Une telle vision manichéenne du monde exclut toute possibilité de dialogue et de compromis. L’enracinement et l’expansion, dans l’imaginaire du monde musulman, d’un grand récit négatif sur Israël et le sionisme constituent l’un des principaux obstacles à l’établissement d’une paix véritable et durable au Proche-Orient. Or, les récents bouleversements qui ont eu lieu dans certains pays du Maghreb et du Machrek ont abouti à la montée en puissance des mouvements islamistes, qu’ils s’agissent des Frères musulmans ou de courants salafistes. En conséquence, l’appel au jihad contre les juifs s’est banalisé, sortant de la relative marginalité où le maintenait son appropriation par Al-Qaida dans les années 1990 et 2000. En Égypte, depuis le 30 juin 2012, le chef de l’État est un Frère musulman, Mohamed Morsi, qui, dans un discours diffusé le 23 septembre 2010 par Al-Quds TV, exposait sans fard sa vision du conflit israélo-palestinien : "Soit [vous acceptez] les sionistes et tout ce qu’ils veulent, soit c’est la guerre.

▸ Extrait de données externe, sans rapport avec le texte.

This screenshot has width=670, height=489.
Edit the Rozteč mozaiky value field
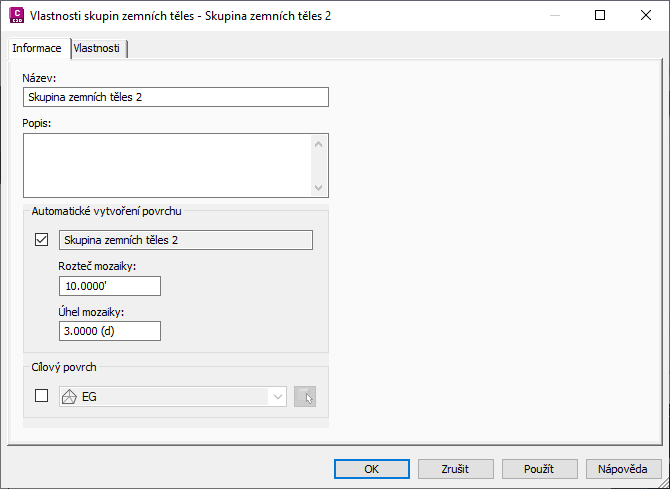(110, 286)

C’est ce que ces occupants de la terre de Palestine connaissent – ces sangsues [suceurs de sang] qui attaquent les Palestiniens, ces fauteurs de trouble, les descendants des singes et des porcs. (…) Nous devons employer toutes les formes de résistance contre eux. (…) Ils ne doivent poser le pied sur aucune terre arabe ou islamique. Ils doivent être chassés de nos pays. » Cette vision du combat contre les « sionistes » est partagée par le guide suprême des Frères musulmans, Mohamed Badie, qui appelait le 11 octobre 2012 au jihad pour la libération de Jérusalem: « Le jihad pour recouvrer Al-Qods est un devoir pour tous les musulmans. (…) Les sionistes ne comprennent que la force et ne renonceront à leurs transgressions (…) que par le jihad sacré".
Note
(1) Cet article s’inspire, en les actualisant, d’analyses exposées dans deux de mes livres récents : La Nouvelle Propagande antijuive. Du symbole al-Dura aux rumeurs de Gaza, Paris, PUF, 2010 ; Israël et la question juive, St-Victor-de-Mor, Les provinciales, 2011.